Billboards, gas stations, trailer parks, and fast-food franchises — the entire gamut of today’s roadside attractions — were never in the frame of the photographers of the Group f.64. But they are precisely the subject of Robert Adams’ photographs. Who says that beauty can’t be found on the fringes of the modern environment? Admiration as well as revulsion is in Adams’ photographs, recognition of how much the landscape had changed and, ultimately, a rejection of these changes. Why would this be a modern, instead of a post-modern, reflection on the state of being? Because his images, for all their squalor, somehow undermined by his typical blindingly light, overexposed printing technique, trigger an activist streak: now that we know how things are, we should do something about it.
Not all artists inherited the Group f.64’s obligation for flawless craftsmanship of exposure and printing. In Southern California more than anywhere else, the experimental pop artists of the 1960s shrugged such requirements off as irrelevant. They restricted their work neither to a particular medium nor a particular technique. Ideas and concepts were more important than accomplished results. Many of the artists who came of age during this period grew up in the suburbs, learned while watching TV, and hung out in shopping malls. They reacted against everything: their parents, their predecessors, their teachers, and their books. Art was all that was around them; why should they care if it didn’t conform to any canon? Why not invent their own?

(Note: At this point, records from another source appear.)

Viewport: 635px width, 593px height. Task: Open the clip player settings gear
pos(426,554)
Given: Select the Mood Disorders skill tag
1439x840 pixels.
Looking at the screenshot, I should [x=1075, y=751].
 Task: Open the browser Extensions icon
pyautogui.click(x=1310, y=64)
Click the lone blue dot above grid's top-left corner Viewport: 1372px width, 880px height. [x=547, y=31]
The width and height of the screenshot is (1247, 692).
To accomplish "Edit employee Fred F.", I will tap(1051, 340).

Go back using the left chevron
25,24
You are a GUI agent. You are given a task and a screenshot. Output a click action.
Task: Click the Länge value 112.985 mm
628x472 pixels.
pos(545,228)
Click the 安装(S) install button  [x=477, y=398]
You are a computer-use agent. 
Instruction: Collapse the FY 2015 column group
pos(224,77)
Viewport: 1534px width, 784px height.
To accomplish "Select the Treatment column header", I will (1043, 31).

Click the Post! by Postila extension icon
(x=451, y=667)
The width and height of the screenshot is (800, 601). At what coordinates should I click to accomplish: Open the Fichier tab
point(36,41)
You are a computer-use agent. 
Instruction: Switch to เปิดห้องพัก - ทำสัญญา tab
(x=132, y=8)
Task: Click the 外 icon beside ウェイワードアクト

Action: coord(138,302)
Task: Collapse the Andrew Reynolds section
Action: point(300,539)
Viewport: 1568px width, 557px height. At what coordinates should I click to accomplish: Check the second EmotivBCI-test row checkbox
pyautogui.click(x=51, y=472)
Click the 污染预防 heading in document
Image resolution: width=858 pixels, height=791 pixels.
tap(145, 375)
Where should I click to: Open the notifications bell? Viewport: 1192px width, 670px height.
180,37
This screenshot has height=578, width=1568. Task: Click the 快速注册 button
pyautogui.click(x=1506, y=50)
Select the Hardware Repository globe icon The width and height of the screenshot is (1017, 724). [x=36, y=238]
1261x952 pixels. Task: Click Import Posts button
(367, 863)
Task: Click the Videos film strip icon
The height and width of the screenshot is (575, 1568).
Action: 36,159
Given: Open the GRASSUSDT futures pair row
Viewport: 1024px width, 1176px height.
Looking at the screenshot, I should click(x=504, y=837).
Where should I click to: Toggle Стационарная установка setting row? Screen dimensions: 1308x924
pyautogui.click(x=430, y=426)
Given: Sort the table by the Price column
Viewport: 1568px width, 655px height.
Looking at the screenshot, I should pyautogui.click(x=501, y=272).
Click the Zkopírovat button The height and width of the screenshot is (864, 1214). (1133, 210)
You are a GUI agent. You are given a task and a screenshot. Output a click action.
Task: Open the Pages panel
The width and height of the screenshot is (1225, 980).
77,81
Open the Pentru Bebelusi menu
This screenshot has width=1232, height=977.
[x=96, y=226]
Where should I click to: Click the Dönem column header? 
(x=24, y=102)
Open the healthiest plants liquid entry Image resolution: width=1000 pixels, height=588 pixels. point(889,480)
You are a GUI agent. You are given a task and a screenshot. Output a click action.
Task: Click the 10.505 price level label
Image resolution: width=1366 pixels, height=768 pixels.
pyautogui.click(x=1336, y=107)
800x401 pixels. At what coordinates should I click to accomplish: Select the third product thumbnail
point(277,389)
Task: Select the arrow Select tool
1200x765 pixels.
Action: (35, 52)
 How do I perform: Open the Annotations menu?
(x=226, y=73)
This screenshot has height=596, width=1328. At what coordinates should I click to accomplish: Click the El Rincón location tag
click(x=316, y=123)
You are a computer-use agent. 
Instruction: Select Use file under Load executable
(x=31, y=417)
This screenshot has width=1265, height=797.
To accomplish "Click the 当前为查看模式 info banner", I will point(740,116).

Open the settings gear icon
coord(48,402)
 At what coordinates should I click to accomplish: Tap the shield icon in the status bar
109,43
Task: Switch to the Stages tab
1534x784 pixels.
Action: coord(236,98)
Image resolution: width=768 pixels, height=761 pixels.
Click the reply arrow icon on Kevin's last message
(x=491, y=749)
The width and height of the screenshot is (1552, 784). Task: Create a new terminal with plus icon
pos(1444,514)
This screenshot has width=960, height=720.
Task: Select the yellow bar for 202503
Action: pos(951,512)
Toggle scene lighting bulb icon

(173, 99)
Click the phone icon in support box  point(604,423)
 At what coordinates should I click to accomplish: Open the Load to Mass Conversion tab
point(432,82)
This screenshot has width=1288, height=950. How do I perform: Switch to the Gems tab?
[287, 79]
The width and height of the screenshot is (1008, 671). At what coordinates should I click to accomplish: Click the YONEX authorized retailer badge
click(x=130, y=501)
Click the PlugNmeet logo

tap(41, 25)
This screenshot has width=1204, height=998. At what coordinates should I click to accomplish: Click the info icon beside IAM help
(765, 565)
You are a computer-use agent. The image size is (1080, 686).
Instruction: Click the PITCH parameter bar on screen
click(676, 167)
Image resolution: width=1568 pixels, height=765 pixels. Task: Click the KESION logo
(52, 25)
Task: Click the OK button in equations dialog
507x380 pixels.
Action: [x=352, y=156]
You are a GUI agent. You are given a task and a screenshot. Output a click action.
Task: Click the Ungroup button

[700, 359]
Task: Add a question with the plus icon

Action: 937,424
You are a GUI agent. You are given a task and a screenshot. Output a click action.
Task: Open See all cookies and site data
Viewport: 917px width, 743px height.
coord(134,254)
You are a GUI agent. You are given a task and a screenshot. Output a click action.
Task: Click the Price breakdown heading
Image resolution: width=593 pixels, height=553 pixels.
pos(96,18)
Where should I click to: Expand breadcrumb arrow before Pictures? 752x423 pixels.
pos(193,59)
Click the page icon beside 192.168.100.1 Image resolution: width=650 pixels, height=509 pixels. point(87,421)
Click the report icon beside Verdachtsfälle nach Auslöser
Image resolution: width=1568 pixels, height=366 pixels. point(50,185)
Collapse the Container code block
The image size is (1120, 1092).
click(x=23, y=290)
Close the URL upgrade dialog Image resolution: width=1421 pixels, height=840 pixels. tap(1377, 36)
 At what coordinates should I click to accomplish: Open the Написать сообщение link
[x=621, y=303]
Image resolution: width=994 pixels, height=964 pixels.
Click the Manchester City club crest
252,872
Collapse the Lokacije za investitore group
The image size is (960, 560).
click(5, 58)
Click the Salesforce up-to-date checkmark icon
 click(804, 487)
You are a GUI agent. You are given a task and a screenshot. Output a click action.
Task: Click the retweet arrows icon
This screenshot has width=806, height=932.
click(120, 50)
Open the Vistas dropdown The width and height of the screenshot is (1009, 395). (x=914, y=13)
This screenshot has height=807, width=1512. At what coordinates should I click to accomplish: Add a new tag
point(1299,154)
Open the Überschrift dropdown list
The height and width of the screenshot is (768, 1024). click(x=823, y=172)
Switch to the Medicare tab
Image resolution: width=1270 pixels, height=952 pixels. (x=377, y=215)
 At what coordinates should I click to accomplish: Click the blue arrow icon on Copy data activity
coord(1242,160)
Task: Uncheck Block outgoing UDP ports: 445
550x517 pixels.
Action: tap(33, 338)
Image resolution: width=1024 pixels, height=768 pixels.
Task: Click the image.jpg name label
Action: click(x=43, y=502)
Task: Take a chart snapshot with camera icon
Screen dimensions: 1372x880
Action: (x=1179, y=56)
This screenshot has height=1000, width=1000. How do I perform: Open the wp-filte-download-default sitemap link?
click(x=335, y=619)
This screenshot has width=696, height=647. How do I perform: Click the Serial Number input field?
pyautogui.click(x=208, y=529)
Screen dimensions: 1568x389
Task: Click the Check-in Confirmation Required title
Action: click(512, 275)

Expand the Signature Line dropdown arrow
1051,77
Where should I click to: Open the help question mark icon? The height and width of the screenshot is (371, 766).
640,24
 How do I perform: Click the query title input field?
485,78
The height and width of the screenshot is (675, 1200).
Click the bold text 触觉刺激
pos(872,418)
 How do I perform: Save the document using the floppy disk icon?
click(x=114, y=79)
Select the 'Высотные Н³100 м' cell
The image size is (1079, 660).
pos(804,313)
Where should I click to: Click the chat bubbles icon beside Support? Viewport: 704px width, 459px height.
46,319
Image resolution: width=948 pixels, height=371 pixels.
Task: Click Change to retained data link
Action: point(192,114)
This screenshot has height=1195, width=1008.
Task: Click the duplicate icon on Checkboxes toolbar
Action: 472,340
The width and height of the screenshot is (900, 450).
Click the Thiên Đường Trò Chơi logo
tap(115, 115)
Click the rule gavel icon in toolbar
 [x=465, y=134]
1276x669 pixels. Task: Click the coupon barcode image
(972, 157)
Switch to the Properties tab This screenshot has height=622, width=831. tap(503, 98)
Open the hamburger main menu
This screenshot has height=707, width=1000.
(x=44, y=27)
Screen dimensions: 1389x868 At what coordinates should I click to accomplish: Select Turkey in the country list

Ed Ruscha. Parking Lots. 1967
They did. Ed Ruscha perhaps epitomized the anxiety that affected the artists of this period. Their art — some of it, at any rate — was far from a nihilistic, cynical comeback, but it was awash in irony: what were the most important architectural monuments in a city such as Los Angeles, where you were what you drove? Gas stations. What was Ruscha’s response to Richard Diebenkorn’s Ocean Park paintings of those years? A series of aerial views of semi-empty parking lots.
These photographers and artists opened our eyes. Reyner Banham’s Los Angeles: The Architecture of Four Ecologies (1971) or Robert Venturi and Denise Scott Brown’s Learning from Las Vegas (1972) are inconceivable without the changes provoked by the art and, yes, photography of this period. We are now awaken to the vernacular of the American environment, its sediments of grand, trivial, and fleeting nature — something that is there one moment and gone the next. These subjects are not suited for grandiose statements.
Larry Sultan’s series Pictures from Home explore just such ephemera. They could easily pass for family snapshots taken at home during the holidays. Sultan handholds the camera, prefers ambient lighting, and avoids meticulously giving out even a whiff of a staged composition. The vertical lines converge because of the wide-angle lens, and Sultan makes no attempt to correct them. Are these the kind of views that encourage voyeurism? We could speculate about the untold stories of the parents or the silent plea in the mother’s eyes, but that wouldn’t be the point. Perhaps most disturbing of all is that this series is not all that biographical. Instead, his photographs are the mirror of our own history and anxieties. Through the intimately personal, Sultan reaches a common ground: we see ourselves in those photographs, and the view is not pretty.

Larry Sultan. My Mother Posing for Me. 1984.
At first, the open-ended arc of the View from Here disappoints. Where are we going with all of this? Are Sultan’s recent large-scale, nearly academic portraits of the rich and famous an indication of the direction for either photography in California or the museum’s own collection? Where is street photography? Where are the famous war correspondents? Is Ansel Adams still relevant? These, and many more, are all unanswered questions. We are still moving into the future. We’ll see.